Exercise —
Copy out, word for word, the part of the listing that opens with the line containing "Identify the location of 'A +'." and closes with the line containing "coordinates (1158, 505)", including both of those lines.

========================================================================

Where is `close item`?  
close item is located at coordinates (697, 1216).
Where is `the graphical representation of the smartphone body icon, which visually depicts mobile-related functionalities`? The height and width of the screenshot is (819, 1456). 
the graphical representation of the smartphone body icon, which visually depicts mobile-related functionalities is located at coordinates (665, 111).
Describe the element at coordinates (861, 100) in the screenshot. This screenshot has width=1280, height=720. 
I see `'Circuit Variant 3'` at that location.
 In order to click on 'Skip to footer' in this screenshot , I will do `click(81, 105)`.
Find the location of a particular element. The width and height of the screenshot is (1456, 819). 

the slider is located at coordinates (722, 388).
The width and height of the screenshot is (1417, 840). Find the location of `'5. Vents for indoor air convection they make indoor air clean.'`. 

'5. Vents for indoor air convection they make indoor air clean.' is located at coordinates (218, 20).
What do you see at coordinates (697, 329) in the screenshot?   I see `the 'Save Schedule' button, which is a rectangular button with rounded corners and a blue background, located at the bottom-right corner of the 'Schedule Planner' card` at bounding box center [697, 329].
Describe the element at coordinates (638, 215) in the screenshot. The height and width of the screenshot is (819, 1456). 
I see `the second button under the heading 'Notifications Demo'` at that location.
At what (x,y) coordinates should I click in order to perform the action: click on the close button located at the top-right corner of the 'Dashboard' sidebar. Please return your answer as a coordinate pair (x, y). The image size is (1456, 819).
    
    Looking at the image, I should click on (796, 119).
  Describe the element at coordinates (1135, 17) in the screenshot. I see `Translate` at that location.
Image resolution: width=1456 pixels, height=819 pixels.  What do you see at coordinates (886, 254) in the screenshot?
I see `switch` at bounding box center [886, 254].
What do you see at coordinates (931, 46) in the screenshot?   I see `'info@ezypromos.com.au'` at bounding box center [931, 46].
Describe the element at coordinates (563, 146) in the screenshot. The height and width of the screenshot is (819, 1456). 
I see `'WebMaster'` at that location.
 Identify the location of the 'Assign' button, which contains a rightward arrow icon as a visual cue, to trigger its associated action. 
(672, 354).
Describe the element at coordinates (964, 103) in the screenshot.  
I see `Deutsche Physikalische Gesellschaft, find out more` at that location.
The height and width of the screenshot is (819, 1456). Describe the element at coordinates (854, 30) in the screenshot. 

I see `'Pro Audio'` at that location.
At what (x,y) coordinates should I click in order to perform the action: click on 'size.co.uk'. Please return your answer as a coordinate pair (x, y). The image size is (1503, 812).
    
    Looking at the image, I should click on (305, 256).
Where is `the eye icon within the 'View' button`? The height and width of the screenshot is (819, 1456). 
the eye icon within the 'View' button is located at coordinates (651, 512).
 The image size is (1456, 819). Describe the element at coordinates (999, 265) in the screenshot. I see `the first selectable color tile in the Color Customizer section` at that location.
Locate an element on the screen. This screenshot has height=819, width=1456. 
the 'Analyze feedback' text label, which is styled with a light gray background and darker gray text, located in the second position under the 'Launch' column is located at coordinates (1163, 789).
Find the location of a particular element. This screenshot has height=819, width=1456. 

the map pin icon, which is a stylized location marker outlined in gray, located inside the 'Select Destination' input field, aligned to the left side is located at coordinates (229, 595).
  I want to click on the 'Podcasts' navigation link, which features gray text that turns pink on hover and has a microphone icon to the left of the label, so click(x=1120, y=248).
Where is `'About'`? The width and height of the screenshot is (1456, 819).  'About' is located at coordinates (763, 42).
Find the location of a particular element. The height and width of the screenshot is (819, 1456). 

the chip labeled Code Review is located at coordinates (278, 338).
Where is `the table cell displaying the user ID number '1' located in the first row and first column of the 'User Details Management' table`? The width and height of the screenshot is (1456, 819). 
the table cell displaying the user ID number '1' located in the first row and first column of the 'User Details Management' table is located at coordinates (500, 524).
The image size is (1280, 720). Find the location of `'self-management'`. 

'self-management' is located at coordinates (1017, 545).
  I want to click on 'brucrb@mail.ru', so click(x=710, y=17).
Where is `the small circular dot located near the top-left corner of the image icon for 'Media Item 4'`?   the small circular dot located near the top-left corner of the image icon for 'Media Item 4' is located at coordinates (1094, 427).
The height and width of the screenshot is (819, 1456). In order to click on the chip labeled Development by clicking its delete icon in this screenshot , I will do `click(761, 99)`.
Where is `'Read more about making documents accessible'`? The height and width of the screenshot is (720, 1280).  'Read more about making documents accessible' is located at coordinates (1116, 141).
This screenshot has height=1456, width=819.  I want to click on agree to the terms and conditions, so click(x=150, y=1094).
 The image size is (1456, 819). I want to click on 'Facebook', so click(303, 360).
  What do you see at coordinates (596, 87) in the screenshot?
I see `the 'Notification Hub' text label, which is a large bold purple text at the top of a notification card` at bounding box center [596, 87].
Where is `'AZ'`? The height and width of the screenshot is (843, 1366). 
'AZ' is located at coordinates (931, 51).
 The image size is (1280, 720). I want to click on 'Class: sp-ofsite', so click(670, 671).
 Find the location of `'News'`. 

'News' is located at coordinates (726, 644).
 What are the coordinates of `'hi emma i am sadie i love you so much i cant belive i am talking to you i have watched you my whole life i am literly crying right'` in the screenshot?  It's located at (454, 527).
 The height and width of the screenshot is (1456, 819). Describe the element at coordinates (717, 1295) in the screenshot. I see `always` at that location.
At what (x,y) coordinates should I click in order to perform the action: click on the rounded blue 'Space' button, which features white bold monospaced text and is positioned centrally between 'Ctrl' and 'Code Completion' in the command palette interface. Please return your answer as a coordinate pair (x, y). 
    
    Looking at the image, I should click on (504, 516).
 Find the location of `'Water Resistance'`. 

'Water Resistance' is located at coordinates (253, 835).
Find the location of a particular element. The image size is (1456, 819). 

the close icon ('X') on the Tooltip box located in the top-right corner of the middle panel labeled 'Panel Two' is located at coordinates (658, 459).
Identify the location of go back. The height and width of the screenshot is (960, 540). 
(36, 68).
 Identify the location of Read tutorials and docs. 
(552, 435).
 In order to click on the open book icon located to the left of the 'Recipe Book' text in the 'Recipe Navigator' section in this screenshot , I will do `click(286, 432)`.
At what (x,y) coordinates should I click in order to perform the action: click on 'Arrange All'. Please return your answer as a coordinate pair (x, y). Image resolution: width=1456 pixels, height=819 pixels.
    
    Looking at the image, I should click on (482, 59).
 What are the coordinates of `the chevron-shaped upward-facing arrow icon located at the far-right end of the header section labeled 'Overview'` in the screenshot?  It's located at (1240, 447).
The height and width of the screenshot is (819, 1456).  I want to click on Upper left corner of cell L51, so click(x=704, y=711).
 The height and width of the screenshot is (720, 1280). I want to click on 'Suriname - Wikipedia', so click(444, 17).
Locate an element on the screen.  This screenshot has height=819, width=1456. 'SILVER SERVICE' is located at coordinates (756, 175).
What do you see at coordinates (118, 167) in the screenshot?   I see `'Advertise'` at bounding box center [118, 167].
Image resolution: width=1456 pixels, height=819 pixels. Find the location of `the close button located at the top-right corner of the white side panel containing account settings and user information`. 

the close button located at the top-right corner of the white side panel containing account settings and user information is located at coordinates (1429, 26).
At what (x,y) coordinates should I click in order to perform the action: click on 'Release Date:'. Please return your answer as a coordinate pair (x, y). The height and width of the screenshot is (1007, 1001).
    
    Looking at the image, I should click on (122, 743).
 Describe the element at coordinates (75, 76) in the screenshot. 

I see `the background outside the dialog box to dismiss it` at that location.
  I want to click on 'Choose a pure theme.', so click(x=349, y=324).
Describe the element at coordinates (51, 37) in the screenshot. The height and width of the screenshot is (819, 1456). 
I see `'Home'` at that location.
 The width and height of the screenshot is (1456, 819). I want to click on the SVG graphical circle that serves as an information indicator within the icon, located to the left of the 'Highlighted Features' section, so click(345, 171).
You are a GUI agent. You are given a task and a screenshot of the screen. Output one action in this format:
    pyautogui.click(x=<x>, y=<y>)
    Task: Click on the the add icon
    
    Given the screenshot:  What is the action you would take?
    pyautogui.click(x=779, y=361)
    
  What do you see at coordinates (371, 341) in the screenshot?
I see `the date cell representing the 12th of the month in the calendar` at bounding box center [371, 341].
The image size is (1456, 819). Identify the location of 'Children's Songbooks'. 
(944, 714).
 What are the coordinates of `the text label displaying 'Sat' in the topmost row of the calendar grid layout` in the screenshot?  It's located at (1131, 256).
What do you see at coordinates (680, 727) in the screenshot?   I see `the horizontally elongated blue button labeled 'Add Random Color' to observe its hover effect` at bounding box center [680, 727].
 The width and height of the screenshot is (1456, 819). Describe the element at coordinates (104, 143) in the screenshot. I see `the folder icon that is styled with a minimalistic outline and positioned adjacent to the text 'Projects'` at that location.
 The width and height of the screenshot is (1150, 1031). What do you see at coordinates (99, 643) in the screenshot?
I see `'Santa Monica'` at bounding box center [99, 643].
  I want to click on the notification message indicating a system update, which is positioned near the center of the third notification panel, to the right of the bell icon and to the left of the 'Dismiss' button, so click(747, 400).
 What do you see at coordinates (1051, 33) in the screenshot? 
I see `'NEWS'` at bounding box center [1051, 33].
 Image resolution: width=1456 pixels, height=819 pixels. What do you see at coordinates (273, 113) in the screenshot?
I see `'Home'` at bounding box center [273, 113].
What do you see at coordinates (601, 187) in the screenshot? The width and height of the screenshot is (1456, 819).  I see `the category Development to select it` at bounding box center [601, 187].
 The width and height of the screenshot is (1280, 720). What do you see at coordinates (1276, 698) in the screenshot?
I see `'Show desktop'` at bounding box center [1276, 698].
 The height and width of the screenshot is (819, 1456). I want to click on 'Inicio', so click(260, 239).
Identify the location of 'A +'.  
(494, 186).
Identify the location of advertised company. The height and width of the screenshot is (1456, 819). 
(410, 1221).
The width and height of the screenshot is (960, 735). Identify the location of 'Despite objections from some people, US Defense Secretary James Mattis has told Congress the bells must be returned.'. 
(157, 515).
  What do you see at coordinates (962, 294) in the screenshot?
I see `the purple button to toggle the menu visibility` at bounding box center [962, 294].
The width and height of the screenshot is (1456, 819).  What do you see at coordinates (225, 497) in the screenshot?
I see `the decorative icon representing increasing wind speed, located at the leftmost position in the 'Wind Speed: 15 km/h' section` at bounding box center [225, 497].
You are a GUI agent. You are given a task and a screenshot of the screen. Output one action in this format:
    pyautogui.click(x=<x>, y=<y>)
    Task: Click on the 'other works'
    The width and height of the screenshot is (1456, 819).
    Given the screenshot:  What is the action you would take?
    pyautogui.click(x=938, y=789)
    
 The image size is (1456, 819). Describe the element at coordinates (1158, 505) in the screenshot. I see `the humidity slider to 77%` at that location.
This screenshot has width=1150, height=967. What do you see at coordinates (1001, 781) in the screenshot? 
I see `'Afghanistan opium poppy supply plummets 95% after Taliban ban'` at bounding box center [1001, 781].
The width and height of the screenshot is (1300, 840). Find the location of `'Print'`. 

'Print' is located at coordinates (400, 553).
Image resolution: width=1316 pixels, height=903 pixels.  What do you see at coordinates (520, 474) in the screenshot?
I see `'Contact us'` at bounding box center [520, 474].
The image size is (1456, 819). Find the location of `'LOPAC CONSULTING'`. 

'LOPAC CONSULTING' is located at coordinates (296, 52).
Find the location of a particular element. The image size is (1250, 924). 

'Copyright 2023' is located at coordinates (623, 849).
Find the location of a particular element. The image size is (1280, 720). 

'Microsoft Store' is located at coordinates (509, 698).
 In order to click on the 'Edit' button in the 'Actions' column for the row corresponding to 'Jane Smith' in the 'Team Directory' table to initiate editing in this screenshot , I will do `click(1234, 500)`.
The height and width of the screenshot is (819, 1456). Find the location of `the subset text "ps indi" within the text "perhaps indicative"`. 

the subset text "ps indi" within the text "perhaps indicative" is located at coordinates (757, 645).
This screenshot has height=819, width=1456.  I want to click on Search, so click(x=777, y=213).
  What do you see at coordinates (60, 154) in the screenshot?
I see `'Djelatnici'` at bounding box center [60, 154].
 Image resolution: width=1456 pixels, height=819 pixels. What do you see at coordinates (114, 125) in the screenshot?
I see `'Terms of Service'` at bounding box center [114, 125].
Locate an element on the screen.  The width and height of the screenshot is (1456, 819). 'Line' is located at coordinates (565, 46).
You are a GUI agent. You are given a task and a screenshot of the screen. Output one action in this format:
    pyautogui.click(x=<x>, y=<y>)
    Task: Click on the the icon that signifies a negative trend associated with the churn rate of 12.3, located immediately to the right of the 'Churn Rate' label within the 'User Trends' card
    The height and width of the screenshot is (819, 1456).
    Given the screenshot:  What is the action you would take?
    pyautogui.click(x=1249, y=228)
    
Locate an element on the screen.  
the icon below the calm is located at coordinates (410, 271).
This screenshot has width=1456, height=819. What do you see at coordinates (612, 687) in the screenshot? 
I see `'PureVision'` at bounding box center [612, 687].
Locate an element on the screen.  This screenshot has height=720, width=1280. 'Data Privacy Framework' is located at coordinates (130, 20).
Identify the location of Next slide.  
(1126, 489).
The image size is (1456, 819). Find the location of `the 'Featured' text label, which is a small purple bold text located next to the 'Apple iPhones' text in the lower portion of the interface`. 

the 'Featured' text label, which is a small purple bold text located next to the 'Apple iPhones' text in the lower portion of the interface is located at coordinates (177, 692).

========================================================================

Result for this exercise —
Identify the location of 'A +'.  
(494, 186).
Identify the location of advertised company. The height and width of the screenshot is (1456, 819). 
(410, 1221).
The width and height of the screenshot is (960, 735). Identify the location of 'Despite objections from some people, US Defense Secretary James Mattis has told Congress the bells must be returned.'. 
(157, 515).
  What do you see at coordinates (962, 294) in the screenshot?
I see `the purple button to toggle the menu visibility` at bounding box center [962, 294].
The width and height of the screenshot is (1456, 819).  What do you see at coordinates (225, 497) in the screenshot?
I see `the decorative icon representing increasing wind speed, located at the leftmost position in the 'Wind Speed: 15 km/h' section` at bounding box center [225, 497].
You are a GUI agent. You are given a task and a screenshot of the screen. Output one action in this format:
    pyautogui.click(x=<x>, y=<y>)
    Task: Click on the 'other works'
    The width and height of the screenshot is (1456, 819).
    Given the screenshot:  What is the action you would take?
    pyautogui.click(x=938, y=789)
    
 The image size is (1456, 819). Describe the element at coordinates (1158, 505) in the screenshot. I see `the humidity slider to 77%` at that location.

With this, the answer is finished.